*MATERIAL*.
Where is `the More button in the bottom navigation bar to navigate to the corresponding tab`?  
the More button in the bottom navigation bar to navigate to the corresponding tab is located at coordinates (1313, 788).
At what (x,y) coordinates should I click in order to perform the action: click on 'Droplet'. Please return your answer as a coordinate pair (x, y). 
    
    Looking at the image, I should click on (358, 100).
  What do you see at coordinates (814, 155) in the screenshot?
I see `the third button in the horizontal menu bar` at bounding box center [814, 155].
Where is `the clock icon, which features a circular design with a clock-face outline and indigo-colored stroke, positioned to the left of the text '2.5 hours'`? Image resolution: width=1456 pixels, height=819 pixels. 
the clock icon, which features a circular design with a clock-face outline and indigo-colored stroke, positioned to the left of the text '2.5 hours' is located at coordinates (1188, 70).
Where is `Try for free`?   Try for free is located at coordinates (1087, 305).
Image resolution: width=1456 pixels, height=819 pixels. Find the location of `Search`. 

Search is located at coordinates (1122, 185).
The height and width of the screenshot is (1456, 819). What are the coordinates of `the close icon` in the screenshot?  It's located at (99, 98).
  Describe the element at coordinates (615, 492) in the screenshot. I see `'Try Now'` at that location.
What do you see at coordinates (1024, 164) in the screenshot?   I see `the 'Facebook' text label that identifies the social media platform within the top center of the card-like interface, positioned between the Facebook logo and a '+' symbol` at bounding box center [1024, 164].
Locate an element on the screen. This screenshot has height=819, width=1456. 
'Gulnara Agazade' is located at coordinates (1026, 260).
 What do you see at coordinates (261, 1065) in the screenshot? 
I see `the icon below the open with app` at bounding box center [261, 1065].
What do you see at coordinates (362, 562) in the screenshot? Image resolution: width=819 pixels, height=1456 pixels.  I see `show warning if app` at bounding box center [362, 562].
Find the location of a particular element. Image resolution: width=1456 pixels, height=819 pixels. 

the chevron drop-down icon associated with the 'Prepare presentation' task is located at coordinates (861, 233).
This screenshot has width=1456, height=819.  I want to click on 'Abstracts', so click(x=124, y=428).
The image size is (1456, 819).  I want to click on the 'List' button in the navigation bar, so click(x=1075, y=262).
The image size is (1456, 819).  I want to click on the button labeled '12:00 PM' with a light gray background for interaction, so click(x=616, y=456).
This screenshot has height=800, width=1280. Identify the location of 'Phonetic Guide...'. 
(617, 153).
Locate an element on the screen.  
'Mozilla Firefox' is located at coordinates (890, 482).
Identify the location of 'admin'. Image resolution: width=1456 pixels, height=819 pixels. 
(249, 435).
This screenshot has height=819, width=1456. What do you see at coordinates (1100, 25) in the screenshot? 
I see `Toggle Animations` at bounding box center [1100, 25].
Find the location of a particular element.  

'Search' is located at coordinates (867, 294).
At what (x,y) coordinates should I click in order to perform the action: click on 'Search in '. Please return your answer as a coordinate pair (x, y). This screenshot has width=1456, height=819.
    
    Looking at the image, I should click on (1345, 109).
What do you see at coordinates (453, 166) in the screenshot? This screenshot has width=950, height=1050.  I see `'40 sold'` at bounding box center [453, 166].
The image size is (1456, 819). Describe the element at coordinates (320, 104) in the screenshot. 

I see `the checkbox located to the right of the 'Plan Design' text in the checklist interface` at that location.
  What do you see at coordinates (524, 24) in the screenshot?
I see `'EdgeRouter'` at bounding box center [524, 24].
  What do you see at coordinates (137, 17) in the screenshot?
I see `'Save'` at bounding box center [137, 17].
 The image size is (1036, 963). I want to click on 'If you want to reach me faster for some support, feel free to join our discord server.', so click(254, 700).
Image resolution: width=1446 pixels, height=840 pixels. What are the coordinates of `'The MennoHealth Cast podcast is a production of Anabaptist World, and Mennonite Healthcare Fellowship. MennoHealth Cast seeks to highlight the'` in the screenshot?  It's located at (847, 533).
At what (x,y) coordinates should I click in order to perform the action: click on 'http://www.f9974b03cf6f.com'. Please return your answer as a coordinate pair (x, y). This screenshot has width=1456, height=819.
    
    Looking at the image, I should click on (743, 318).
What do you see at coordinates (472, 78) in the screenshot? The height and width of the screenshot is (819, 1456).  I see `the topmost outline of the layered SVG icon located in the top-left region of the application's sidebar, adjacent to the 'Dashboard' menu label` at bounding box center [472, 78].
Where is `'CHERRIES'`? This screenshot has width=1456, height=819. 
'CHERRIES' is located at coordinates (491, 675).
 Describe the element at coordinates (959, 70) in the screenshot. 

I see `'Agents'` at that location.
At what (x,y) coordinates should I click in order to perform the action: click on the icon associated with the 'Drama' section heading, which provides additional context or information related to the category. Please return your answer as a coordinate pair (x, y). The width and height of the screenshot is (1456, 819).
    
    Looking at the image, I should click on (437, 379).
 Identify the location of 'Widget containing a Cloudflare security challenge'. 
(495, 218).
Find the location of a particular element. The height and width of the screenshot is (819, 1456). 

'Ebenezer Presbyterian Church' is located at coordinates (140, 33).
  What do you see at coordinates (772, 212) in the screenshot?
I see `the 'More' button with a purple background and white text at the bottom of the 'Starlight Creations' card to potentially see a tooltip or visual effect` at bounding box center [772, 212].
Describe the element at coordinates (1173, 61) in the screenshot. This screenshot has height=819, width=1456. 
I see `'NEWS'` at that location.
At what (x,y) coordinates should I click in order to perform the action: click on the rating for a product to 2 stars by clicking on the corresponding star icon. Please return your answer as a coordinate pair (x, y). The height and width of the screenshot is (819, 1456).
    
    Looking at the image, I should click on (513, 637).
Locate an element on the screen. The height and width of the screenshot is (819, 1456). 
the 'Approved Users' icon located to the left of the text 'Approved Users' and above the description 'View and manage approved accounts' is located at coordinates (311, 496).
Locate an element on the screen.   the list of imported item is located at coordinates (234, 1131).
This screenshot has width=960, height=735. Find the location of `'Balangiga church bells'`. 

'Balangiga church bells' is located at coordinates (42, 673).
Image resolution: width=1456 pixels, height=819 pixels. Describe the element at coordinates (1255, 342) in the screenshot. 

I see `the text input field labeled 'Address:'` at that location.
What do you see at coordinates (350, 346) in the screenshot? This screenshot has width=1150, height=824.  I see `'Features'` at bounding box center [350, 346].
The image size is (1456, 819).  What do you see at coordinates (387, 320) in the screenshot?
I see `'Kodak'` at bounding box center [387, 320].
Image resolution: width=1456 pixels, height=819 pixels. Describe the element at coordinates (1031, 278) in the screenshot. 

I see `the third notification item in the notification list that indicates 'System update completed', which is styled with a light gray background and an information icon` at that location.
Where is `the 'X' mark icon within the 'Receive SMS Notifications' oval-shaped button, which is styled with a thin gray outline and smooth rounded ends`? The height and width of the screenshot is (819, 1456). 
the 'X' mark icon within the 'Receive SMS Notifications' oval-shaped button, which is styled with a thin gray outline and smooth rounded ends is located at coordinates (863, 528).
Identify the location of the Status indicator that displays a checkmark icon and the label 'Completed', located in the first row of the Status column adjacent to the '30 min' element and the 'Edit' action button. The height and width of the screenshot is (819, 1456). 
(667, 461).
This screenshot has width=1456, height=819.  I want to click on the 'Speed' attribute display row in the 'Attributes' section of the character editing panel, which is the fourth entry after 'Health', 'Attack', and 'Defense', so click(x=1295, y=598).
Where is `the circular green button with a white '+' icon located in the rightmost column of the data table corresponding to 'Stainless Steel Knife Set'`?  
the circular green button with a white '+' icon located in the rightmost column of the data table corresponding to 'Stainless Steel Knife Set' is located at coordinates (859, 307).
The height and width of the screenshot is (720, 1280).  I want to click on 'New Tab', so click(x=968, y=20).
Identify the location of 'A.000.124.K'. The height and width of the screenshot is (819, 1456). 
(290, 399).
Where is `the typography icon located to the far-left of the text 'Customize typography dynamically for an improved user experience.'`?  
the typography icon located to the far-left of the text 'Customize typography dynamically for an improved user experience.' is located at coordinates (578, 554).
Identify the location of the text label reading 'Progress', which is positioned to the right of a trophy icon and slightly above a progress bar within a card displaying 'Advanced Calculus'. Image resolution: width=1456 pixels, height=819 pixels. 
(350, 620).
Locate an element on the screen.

*TO DO*.
Give the listing from its first line through the line containing "Search is located at coordinates (1122, 185).", both included, as a Markdown table with the columns Row and Line, leaving out blank lines.

*FINAL RESULT*.
| Row | Line |
|---|---|
| 1 | Where is `the More button in the bottom navigation bar to navigate to the corresponding tab`?   |
| 2 | the More button in the bottom navigation bar to navigate to the corresponding tab is located at coordinates (1313, 788). |
| 3 | At what (x,y) coordinates should I click in order to perform the action: click on 'Droplet'. Please return your answer as a coordinate pair (x, y).  |
| 4 |     Looking at the image, I should click on (358, 100). |
| 5 |   What do you see at coordinates (814, 155) in the screenshot? |
| 6 | I see `the third button in the horizontal menu bar` at bounding box center [814, 155]. |
| 7 | Where is `the clock icon, which features a circular design with a clock-face outline and indigo-colored stroke, positioned to the left of the text '2.5 hours'`? Image resolution: width=1456 pixels, height=819 pixels.  |
| 8 | the clock icon, which features a circular design with a clock-face outline and indigo-colored stroke, positioned to the left of the text '2.5 hours' is located at coordinates (1188, 70). |
| 9 | Where is `Try for free`?   Try for free is located at coordinates (1087, 305). |
| 10 | Image resolution: width=1456 pixels, height=819 pixels. Find the location of `Search`.  |
| 11 | Search is located at coordinates (1122, 185). |